Please check out and SHARE our Go Fund Me campaign at:

2018 Ben’s Friends Community Network Update

The following new communities were started in 2018, many of which represent co-conditions that occur with Rare Diseases already supported by Ben’s Friends Patient communities and may be of interest to our existing members:

LivingwithChronicPelvicPain Community – Chronic pelvic pain (CPP) is a disabling disease that causes distress as the quality of life of CPP patients is vastly diminished. In addition, CPP is a public health crisis and is a burden on healthcare expenditure. In the United States, the annual costs for the diagnosis and treatment of CPP are 2.8 billion US . Moreover, to the indirect cost resulting from the absence from work and CPP associated family problems add 550 million US more making the economic burden more than 3.4 billion US $ (Mathias et al., 1996). Yet, the diagnosis of CPP is usually complicated as there are no gold standard guidelines that clearly define this syndrome. Although we have a limited understanding of its etiology, CPP has been found to be correlated with central sensitization, painful bladder syndrome, irritable bowel syndrome, endometriosis and adhesions. As such, in the evaluation of patients, it is imperative to take a comprehensive patient history. Performing physical examinations and ultrasound imaging is of particular value to elucidate the etiology of pain. As CPP patients are at risk for psychological disorders, psychological assessments are critical to diagnose associated psychological disorders and to take these into account in planning a treatment plan for patients. By such evaluation techniques, medical professionals can provide better diagnostic service and patient care to people with CPP. 

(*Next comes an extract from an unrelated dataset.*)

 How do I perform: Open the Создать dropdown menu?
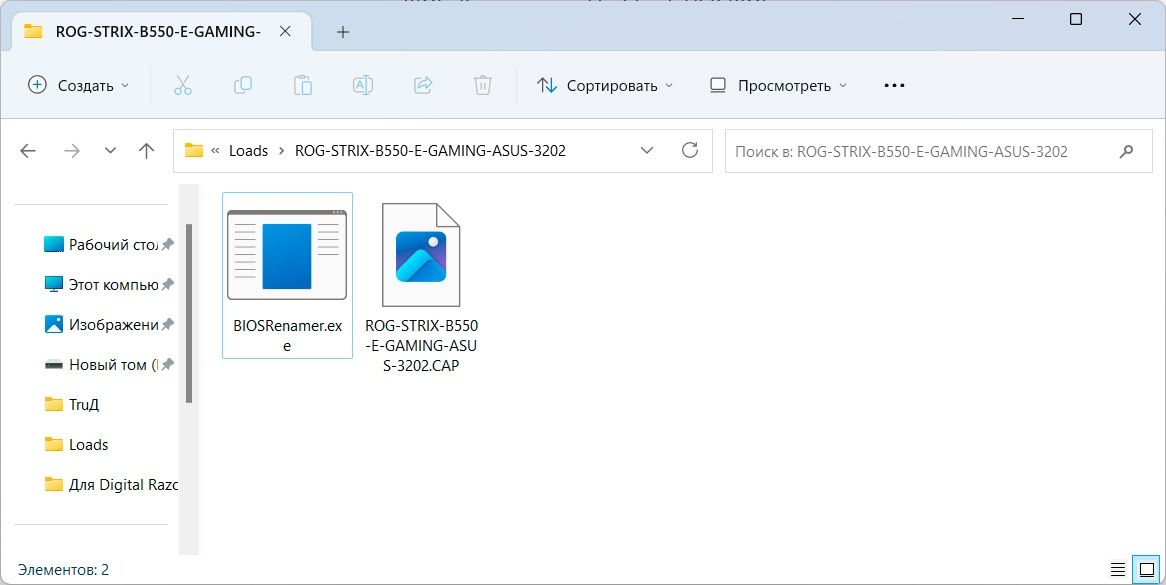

LivingWithDysautonomia Community – Dysautonomia is an umbrella term used to describe several different medical conditions that cause a malfunction of the Autonomic Nervous System. The Autonomic Nervous System controls the “automatic” functions of the body that we do not consciously think about, such as heart rate, blood pressure, digestion, dilation and constriction of the pupils of the eye, kidney function, and temperature control. People living with various forms of dysautonomia have trouble regulating these systems, which can result in lightheadedness, fainting, unstable blood pressure, abnormal heart rates, malnutrition, and in severe cases, death. Included conditions are **Postural Orthostatic Tachycardia Syndrome (POTS), Neurocardiogenic Syncope (NCS), and Multiple System Atrophy (MSA)*

LivingWithEpidermolysisBullosa Community – Epidermolysis Bullosa (ep-i-der-mo-lie-sis bu-low-suh), or EB, is a rare genetic connective tissue disorder that affects 1 out of every 20,000 births in the United States (approximately 200 children a year are born with EB). There is no treatment or cure. There are many genetic and symptomatic variations of EB, but all share the prominent symptom of extremely fragile skin that blisters and tears from minor friction or trauma. Internal organs and bodily systems can also be seriously affected by the disease. EB is always painful, often pervasive and debilitating, and is in some cases lethal before the age of 30. EB affects both genders and every racial and ethnic background equally. Daily wound care, pain management, and protective bandaging are the only options available for people with EB.*

LivingWithIdiopathicPulmonaryFibrosis Community – Idiopathic pulmonary fibrosis (IPF) is a type of lung disease that results in scarring (fibrosis) of the lungs for an unknown reason. Over time, the scarring gets worse and it becomes hard to take in a deep breath and the lungs cannot take in enough oxygen. **IPF is a form of interstitial lung disease, primarily involving the interstitium (the tissue and space around the air sacs of the lungs), and not directly affecting the airways or blood vessels. There are many other kinds of interstitial lung disease that can also cause inflammation and/or fibrosis, and these are treated differently. It is important to work with your doctor to determine if you have IPF or another form of interstitial lung disease.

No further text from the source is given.